Świetnie! To był najbardziej denerwujący i niemiły człowiek, z jakim się zetknęła. Jest zadowolona, że już go więcej nie spotka. Wręcz szczęśliwa.

Przeszła na drugą stronę budynku. Przed frontem znajdował się podjazd, na którym powinny stać taksówki, ale oczywiście o tej porze nie było ani jednej. Jake miał rację.

Utknęła.

Gdyby Phyllida była w stanie jasno rozumować, domyśliłaby się, że Jake ma tu samochód. Mogła przynajmniej spróbować znaleźć telefon i zadzwonić do Chris czy też wezwać taksówkę. Jednak zmęczona długim lotem, nie potrafiła się skupić. Wiedziała jedynie, że upiorna podróż trwa nadal i rozglądała się wokół bezradnie, nie wierząc, że ten koszmar kiedyś się skończy.

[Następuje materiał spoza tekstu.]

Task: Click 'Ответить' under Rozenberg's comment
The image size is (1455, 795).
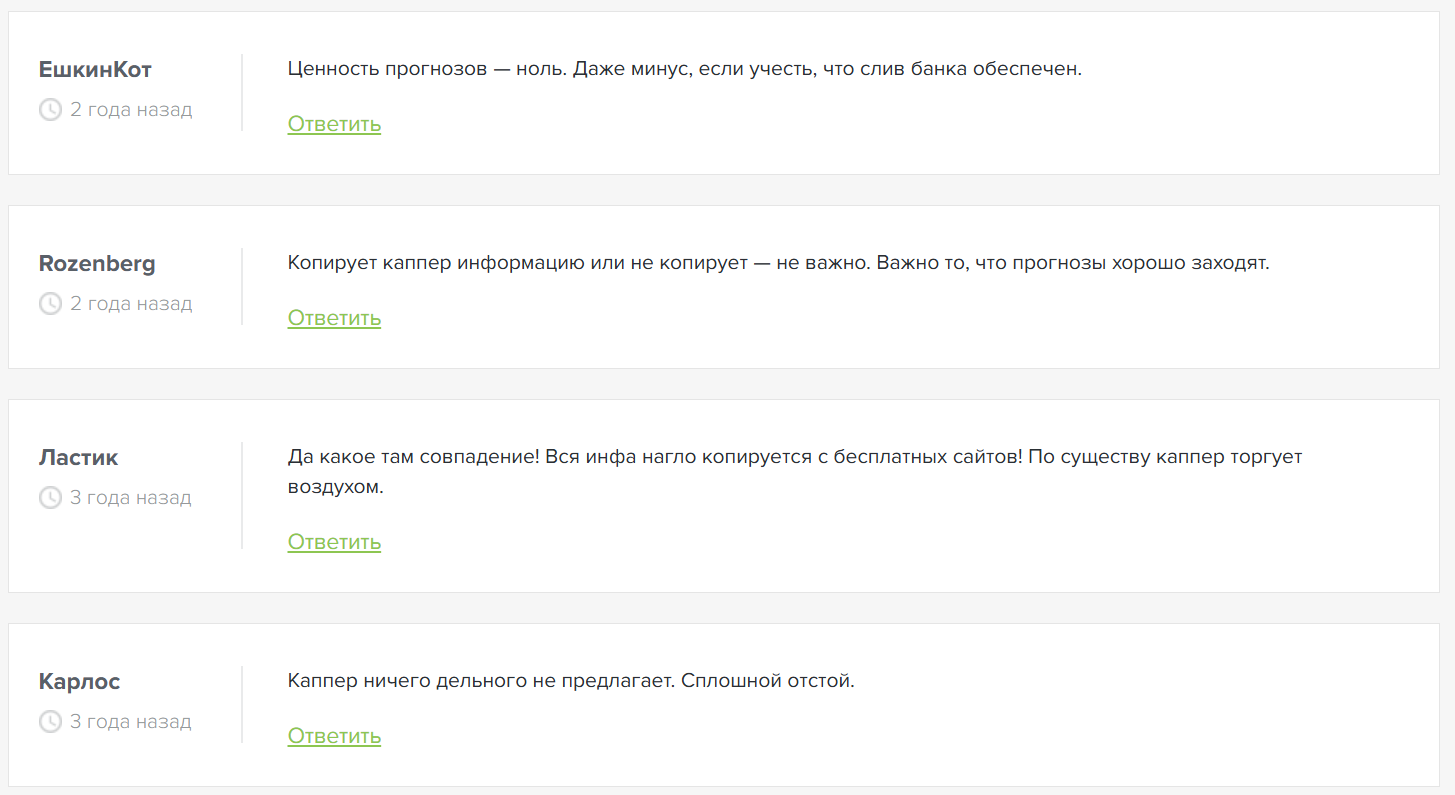Action: [334, 317]

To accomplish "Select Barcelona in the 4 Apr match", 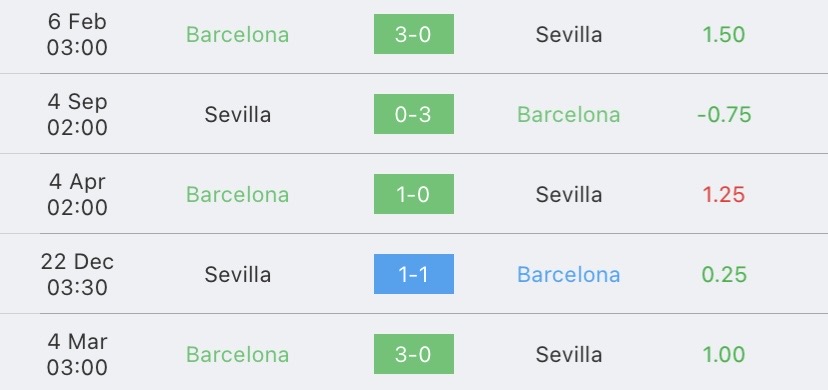I will click(238, 195).
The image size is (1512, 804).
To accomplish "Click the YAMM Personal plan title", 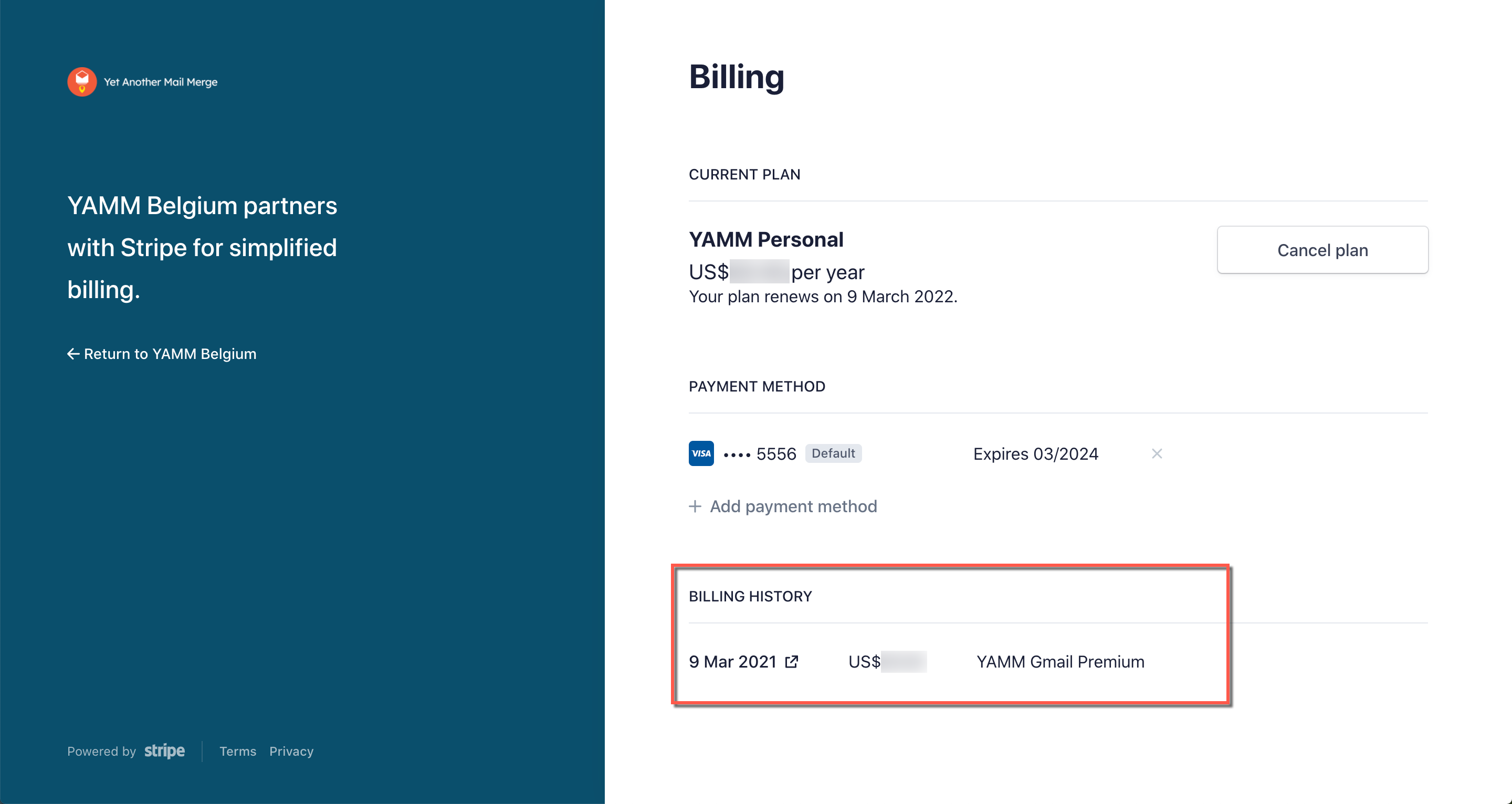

Ogarnęło ją przerażające uczucie, że wpadła w pułapkę i jest skazana na spędzenie reszty życia na opustoszałym lotnisku.

Ciężko usiadła na walizce. Nie płakała, kiedy straciła pracę ani gdy zerwała z Rupertem. Doznane krzywdy rozpaliły w niej jedynie chęć udowodnienia wszystkim, że się mylili. Nie zamierzała dać im satysfakcji, płacząc ani pogrążając się w rozpaczy.